Modifications: HCBS settings requirements can only be modified for a person receiving services in a provider owned and controlled setting, and in those cases, only the requirements under 42 CFR 441.301(c)(4)(vi)(A) through 42 CFR 441.301(c)(4)(vi)(D) can be modified. Modifications must be applied to one person only. They cannot, for example, be enacted for all persons living in a single residential setting. Modifications can be enacted only with consent of the person or LAR. If a person is subject to multiple modifications, each is recorded and consented to separately.
If a modification will be enacted, select the checkbox showing this.
Clearly state the specific modification to the HCBS Settings Rule: Specify what action needs to be taken to ensure the person’s health and safety.
Identify which right this modification restricts: Select the checkbox corresponding to which right the modification restricts.
Identify the specific and individualized assessed need: Enter the person’s specific need prompting the modification. Do not enter a diagnosis.
How was the need assessed? Specify the mode in which the need was identified. This includes observations, assessment tools, or other modes. If a specific assessment tool was used, enter the name of the tool here.
Describe the health and safety risk caused by the assessed need: Describe the adverse result for the person if the modification is not approved.
Document the positive interventions and supports used before any modifications: Describe analytic methods and behavioral interventions implemented to help reduce challenging behaviors and to support and reinforce the learning of new, more appropriate behavioral skills.
Document less intrusive methods of meeting the need that have been tried but did not work. Explain why they did not work: Elaborate on analytic methods and behavioral interventions implemented to help reduce challenging behaviors and to support and reinforce the learning of new, more appropriate behavioral skills.
Describe how data will be collected and reviewed regularly to measure the ongoing effectiveness of the modification. Specify what data points will be collected: The person and service planning team will create a plan for collecting and monitoring data. Data can be both quantitative and qualitative. The data collection or monitoring plan should include:
- Frequency of data collection
- Method of data collection
- Who will collect the data
- The source of the data
- Methodology for data monitoring
- What data would need to be observed to minimize or lift the modification
- A plan to adjust if the data shows the modification is not effective
What is the frequency of review to determine if the modification is necessary? Enter the time intervals for the service planning team to review progress and determine if the modification is still necessary. These time frames are determined by the service planning team. Time frames may happen more often, but not less, than the annual re-evaluation of the ISP.
Describe how the provider will mitigate the impact of the intervention on the person: List:
- specific actions the provider will take to lessen the impact of the modification on the person’s rights and daily life;
- ways that individual safety is considered; and
- if the person had choice in determination of the modification.
Informed consent of the person: Review the statement of informed consent together with the person and LAR, if applicable. Answer any questions the person has. Ensure the person knows he or she is not required to consent to the modification and will not be subject to retaliation if he or she does not consent.

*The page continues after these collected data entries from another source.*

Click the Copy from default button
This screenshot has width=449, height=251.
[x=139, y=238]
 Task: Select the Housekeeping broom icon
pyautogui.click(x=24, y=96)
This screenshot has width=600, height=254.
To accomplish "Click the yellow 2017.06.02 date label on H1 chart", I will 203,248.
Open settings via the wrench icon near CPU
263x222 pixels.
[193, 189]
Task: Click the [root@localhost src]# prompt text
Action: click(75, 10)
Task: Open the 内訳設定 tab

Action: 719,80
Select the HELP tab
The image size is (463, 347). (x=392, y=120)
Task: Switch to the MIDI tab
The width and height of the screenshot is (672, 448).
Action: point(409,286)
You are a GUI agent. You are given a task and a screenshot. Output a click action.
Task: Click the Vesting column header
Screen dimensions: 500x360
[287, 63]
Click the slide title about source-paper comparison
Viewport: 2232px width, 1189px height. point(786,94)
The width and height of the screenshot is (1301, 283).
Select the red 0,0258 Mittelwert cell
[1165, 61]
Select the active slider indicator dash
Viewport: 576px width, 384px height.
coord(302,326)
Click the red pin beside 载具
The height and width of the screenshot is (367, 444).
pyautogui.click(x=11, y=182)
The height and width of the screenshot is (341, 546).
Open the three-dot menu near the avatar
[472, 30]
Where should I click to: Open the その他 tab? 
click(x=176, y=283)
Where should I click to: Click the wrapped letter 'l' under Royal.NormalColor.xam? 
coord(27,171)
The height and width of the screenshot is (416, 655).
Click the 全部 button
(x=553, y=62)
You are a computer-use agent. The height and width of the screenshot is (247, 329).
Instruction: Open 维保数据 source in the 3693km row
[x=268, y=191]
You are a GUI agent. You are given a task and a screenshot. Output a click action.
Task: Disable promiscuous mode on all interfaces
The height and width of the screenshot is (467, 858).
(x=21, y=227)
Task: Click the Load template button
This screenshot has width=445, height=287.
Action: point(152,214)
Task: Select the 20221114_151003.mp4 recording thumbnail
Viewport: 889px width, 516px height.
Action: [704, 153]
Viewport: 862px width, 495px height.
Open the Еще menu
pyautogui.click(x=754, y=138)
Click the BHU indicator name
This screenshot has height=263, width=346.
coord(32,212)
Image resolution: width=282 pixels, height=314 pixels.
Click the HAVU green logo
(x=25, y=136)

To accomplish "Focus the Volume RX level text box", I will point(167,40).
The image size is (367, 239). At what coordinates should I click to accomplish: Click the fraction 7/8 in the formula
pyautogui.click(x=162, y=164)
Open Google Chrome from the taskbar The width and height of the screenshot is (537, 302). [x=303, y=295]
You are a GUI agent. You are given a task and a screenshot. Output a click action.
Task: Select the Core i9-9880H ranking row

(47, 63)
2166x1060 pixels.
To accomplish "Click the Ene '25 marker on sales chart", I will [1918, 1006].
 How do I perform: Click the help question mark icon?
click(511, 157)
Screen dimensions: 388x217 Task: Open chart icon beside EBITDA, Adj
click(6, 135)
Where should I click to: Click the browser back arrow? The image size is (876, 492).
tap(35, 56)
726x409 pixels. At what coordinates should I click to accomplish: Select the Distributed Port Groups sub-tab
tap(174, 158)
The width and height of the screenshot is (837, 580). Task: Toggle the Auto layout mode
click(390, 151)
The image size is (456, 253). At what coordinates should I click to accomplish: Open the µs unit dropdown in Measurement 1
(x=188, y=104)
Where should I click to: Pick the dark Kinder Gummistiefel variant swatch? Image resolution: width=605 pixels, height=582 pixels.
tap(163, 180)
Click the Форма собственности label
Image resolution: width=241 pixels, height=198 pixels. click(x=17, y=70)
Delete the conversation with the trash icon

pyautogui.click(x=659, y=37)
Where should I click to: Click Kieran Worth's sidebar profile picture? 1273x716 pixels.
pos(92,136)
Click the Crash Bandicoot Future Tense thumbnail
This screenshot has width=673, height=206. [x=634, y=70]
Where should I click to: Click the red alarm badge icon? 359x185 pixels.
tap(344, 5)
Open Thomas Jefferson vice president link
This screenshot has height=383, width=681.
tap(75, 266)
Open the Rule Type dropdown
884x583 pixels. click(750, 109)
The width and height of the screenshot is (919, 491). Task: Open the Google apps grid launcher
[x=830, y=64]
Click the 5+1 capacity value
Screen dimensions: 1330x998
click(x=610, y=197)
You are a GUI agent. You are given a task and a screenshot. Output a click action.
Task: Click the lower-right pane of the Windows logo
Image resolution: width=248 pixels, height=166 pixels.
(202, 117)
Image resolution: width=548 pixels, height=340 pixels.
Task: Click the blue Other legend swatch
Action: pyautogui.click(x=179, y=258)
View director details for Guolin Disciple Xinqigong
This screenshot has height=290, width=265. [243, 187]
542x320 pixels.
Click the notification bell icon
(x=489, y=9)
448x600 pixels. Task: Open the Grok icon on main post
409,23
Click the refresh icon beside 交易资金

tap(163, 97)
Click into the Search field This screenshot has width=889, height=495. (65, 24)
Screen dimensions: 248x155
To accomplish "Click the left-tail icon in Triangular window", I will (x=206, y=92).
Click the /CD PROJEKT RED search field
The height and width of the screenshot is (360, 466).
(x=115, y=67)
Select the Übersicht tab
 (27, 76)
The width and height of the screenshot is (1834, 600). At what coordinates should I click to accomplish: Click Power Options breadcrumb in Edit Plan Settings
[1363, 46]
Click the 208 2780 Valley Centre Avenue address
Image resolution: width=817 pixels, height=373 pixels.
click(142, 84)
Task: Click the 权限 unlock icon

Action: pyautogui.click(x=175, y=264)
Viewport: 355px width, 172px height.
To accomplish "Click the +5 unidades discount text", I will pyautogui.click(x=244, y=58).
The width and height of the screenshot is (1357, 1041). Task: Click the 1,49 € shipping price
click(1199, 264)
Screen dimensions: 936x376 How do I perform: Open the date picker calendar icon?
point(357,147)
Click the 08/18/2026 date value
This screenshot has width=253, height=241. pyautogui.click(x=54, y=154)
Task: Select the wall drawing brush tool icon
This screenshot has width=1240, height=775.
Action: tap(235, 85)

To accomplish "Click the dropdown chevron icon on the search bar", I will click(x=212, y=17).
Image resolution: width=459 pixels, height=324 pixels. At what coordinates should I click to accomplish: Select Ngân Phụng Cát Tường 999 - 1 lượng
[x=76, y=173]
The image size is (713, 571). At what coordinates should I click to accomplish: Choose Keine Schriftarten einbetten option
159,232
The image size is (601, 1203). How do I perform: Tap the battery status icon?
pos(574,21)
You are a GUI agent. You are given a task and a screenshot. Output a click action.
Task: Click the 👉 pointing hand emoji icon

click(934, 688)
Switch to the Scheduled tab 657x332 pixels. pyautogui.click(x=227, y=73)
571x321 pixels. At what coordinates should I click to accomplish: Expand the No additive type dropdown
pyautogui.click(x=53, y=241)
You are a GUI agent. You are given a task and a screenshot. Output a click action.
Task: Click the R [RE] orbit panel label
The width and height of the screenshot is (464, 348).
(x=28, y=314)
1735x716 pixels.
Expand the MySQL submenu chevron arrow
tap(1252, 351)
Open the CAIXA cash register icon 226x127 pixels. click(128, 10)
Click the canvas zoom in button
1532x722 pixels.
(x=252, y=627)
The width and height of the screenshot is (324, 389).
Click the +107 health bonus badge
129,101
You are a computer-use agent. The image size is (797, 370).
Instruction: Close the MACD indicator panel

Also explain to the person that not consenting to the modification may mean not being able to receive his or her current services safely in his or her current living arrangement. He or she may need to select a different living arrangement or different services.
If the person or LAR agrees with the statement and consents to the modification, select the checkbox indicating this. The person or LAR consents to and initials each modification separately.
Section 9 – Service Coordinator Comments (if applicable)
Document any other information the person would like the service coordinator, service providers, informal supports, and others to know to best support him or her.